No último sábado (23), dia do aniversário da ocupação, os moradores levaram uma doação de três toneladas de alimentos ao Lar São José, entidade beneficente na região de Jacupemba, a 16 quilômetros do acampamento. As doações vêm sendo incentivadas pelo movimento a todos acampamentos e assentamentos de reforma agrária em que participa no Espírito Santo.
Cana, mamão, abóbora, aipim, café, maracujá, banana, feijão, frutas e hortaliças são alguns dos alimentos produzidos pelas 70 famílias que ocupam desde 2016 uma área de 505 hectares na Comunidade Córrego Bom Jesus, que era dominada pelo monocultivo de eucalipto pela Aracruz Celulose, ex-Fibria e hoje englobada pela Suzano. “Ocupamos para mostrar que a terra não é só para produzir eucalipto, tem condições de produzir alimento saudável”, diz Jocimara Batista, uma das acampadas.
Além de contribuírem com a subsistência, os alimentos produzidos pelas famílias são comercializados nos municípios de Aracruz e Linhares, onde fazem vendas e feiras. “A área era destinada à monocultura de eucalipto, que vai degradando o solo e a biodiversidade. Com as famílias chegando, as paisagens foram mudando de acordo os anos, nas lutas por uma agricultura mais saudável através dos sistema agroflorestas”, conta Jocimara sobre o processo que une reflorestamento e produção agrícola.
O nome do acampamento faz homenagem a Galdino Jesus dos Santos, liderança indígena pataxó que morreu após ser atacado com fogo por jovens de classe média enquanto dormia num ponto de ônibus em Brasília, num crime que chocou o Brasil em 1997.
Mas apesar dos quatro anos em meio ao antigo eucaliptal, a luta dessas famílias pela terra começa muito antes. O primeiro acampamento Índio Galdino foi feito em 2005 na área da antiga Fazenda Agril, que chegou a ser desocupada por meio de ação policial. De lá pra cá, os sem-terras continuaram resistindo na região, até se instalar em 2016 na atual região de Jacupemba.
Da comunidade que ali viveu, restava apenas uma pequena capela em ruínas, hoje restaurada pelos acampados e reinaugurada com presença do bispo de Colatina, num momento marcante para os moradores da nova comunidade.
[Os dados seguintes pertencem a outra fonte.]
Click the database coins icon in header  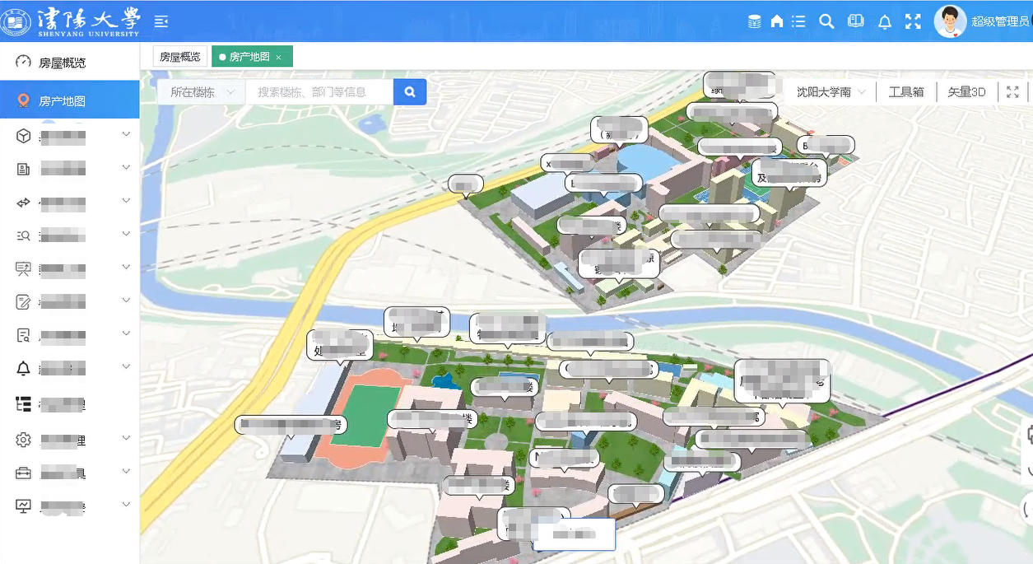[x=754, y=21]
Mesmo sem apoio ou assistência do poder público, famílias investem na produção agrícola
O processo de implantação do monocultivo para a produção da Aracruz Celulose se deu avançando sobre terras de indígenas, pequenos agricultores, ribeirinhos e pescadores, num conturbado processo ao longo de décadas que envolve compras de terras, arrendamentos, grilagens e expulsões.
Por isso, o MST reivindica a área, que já provou ser capaz de abrigar famílias e produzir alimentos com diversidade e ecologia. O movimento entrou em negociação com a então Fibria e ainda segue buscando diálogo com a Suzano e o governo do Estado. O que falta é avançar para transformar a área em assentamento, com posse permanente da propriedade para os camponeses dentro do processo de reforma agrária.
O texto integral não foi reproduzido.